Background/aims: Hepatitis G virus (HGV) and hepatitis GB virus-C (GBV-C) are recently identified non-A-E hepatitis-associated viruses. The prevalence of HGV/GBV-C in the general population is high (1.0-1.7%), but data on the clinical and histological manifestations of the new viruses are sparse. In the present study we investigated the prevalence and clinical and histological manifestation of HGV/GBV-C infections in patients with elevated aminotransferase levels of unknown etiology.
Methods: In 52 of 630 consecutive patients referred for evaluation of elevated aminotransferases the underlying liver disease remained unknown. Serum samples of these 52 patients with elevated aminotransferase levels of unknown etiology were tested for HGV/GBV-C RNA by reverse transcription-polymerase chain reaction (RT-PCR) using primers deduced from nonstructural regions. Cloned PCR products were sequenced and compared by phylogenetic analysis.
Results: HGV/GBV-C RNA was consistently detected in 7 of the 52 patients (13%). Sequence and phylogenetic analysis revealed the presence of only one subtype, with nucleotide sequence homologies between 86 and 91%. All seven patients had persistent viremia for at least 9 months. In six patients liver function test results normalized, and alanine aminotransferase levels remained persistently elevated in only one patient. Four HGV/GBV-C positive and ten HGV/GBV-C negative patients consented to a liver biopsy, which revealed similar results with minimal to mild chronic hepatitis and mild portal fibrosis.

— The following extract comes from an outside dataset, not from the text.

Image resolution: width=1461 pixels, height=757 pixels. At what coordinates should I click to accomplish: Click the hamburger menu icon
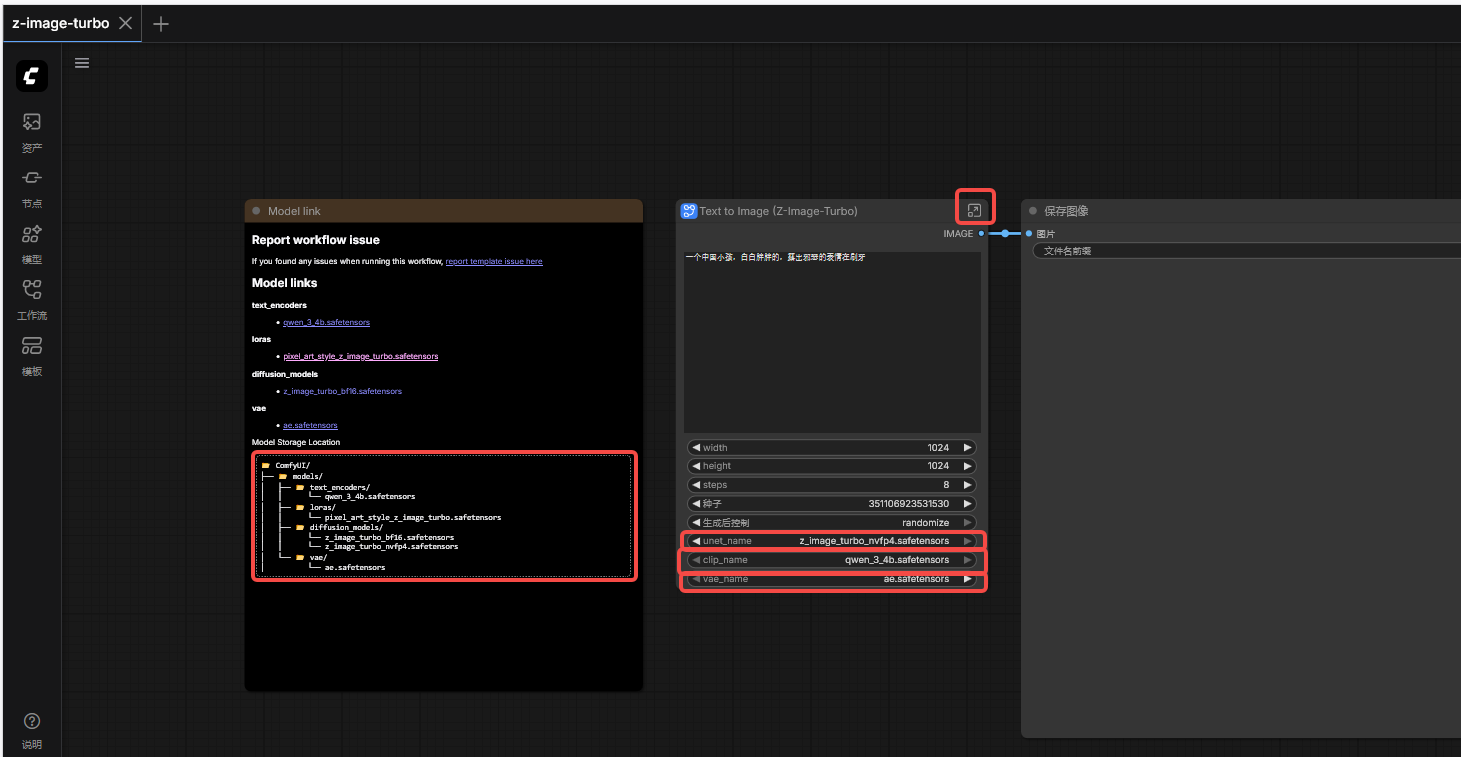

Conclusions: The prevalence of HGV/GBV-C infections in patients with elevated aminotransferases of unknown etiology is low. Since clinical, biochemical and histomorphologic features of patients with elevated aminotransferases of unknown etiology with and without HGV/GBV-C infection are indistinguishable, the role of HGV/GBV-C in the pathogenesis of chronic liver disease appears insignificant.